_INFORMATION PROVIDED:_

***

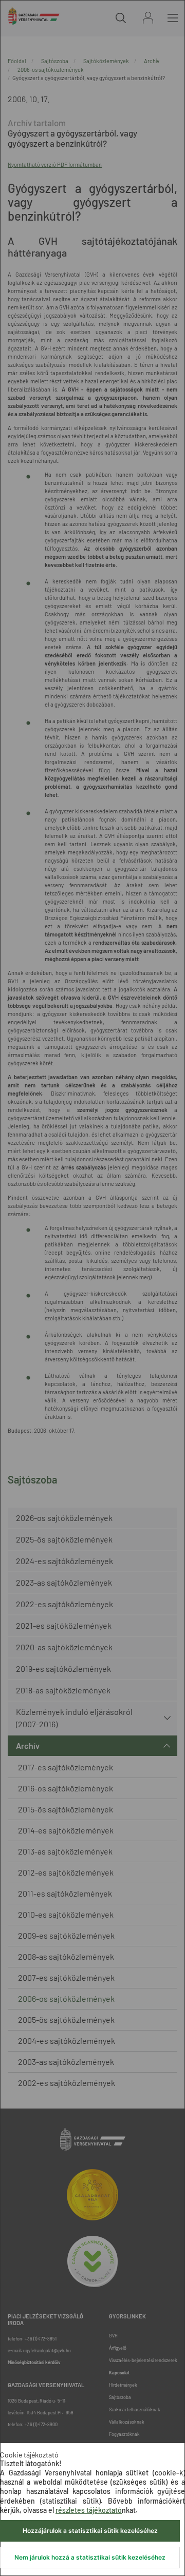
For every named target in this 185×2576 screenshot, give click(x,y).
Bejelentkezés (148, 17)
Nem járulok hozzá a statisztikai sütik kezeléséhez (89, 2557)
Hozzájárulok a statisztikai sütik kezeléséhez (90, 2530)
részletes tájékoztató (88, 2510)
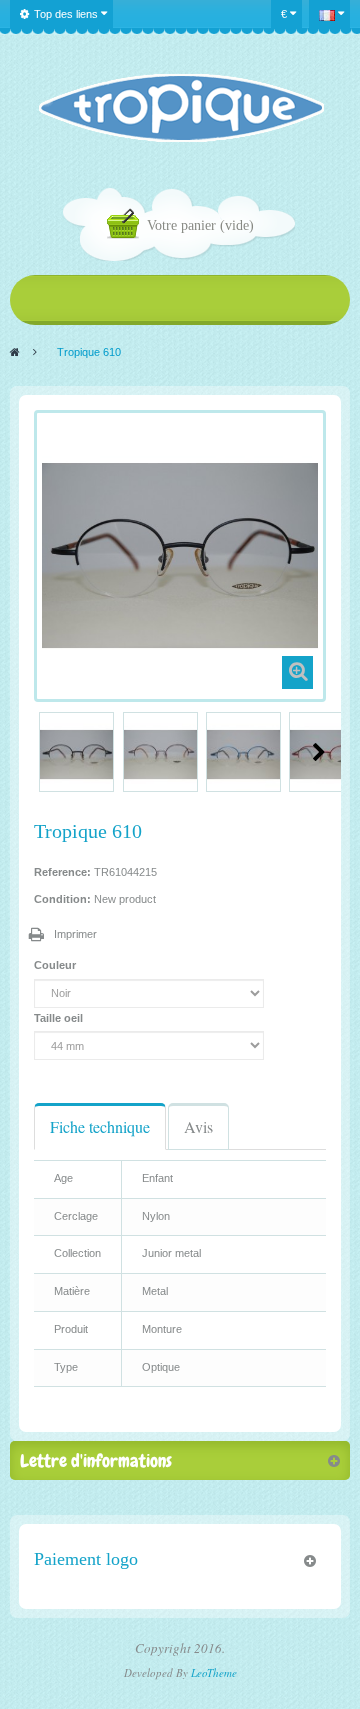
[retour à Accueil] (15, 352)
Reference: (62, 872)
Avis (198, 1126)
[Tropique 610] (76, 754)
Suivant (319, 752)
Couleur (56, 965)
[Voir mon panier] (127, 226)
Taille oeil (60, 1018)
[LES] (180, 108)
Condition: (62, 899)
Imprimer (75, 934)
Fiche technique (100, 1126)
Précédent (42, 752)
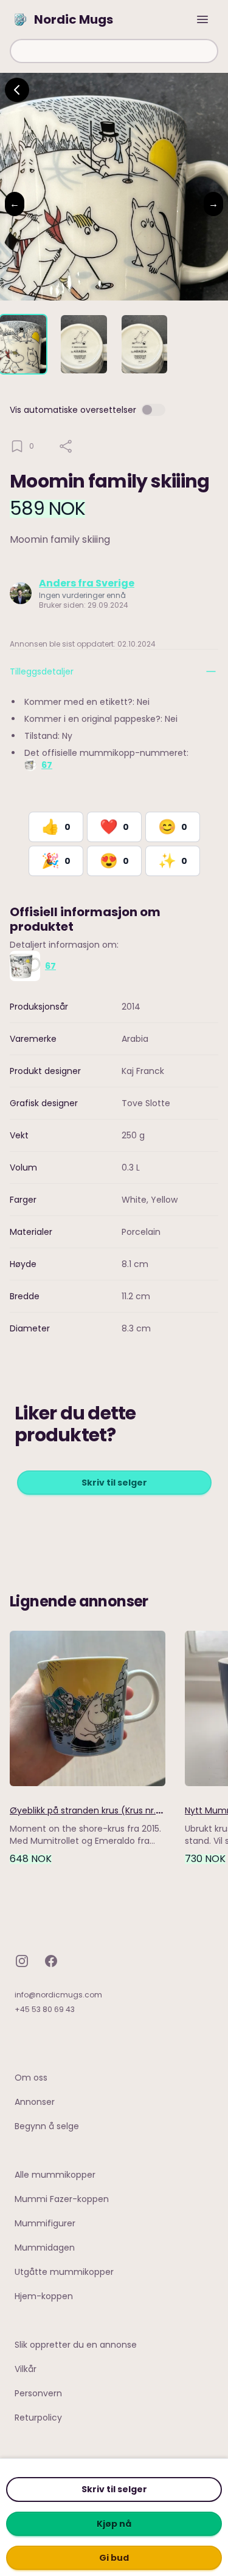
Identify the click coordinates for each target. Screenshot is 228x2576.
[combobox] (114, 51)
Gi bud (114, 2558)
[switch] (153, 410)
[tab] (23, 344)
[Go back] (17, 90)
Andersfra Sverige (86, 583)
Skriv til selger (114, 2489)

***

_EXERCISE AIM:_ I would like you to restate word for word the lines from the one with "Identify the click" through the last line of the material above, and only those.

_ANSWER TO THIS PROBLEM:_
Identify the click coordinates for each target. Screenshot is 228x2576.
[combobox] (114, 51)
Gi bud (114, 2558)
[switch] (153, 410)
[tab] (23, 344)
[Go back] (17, 90)
Andersfra Sverige (86, 583)
Skriv til selger (114, 2489)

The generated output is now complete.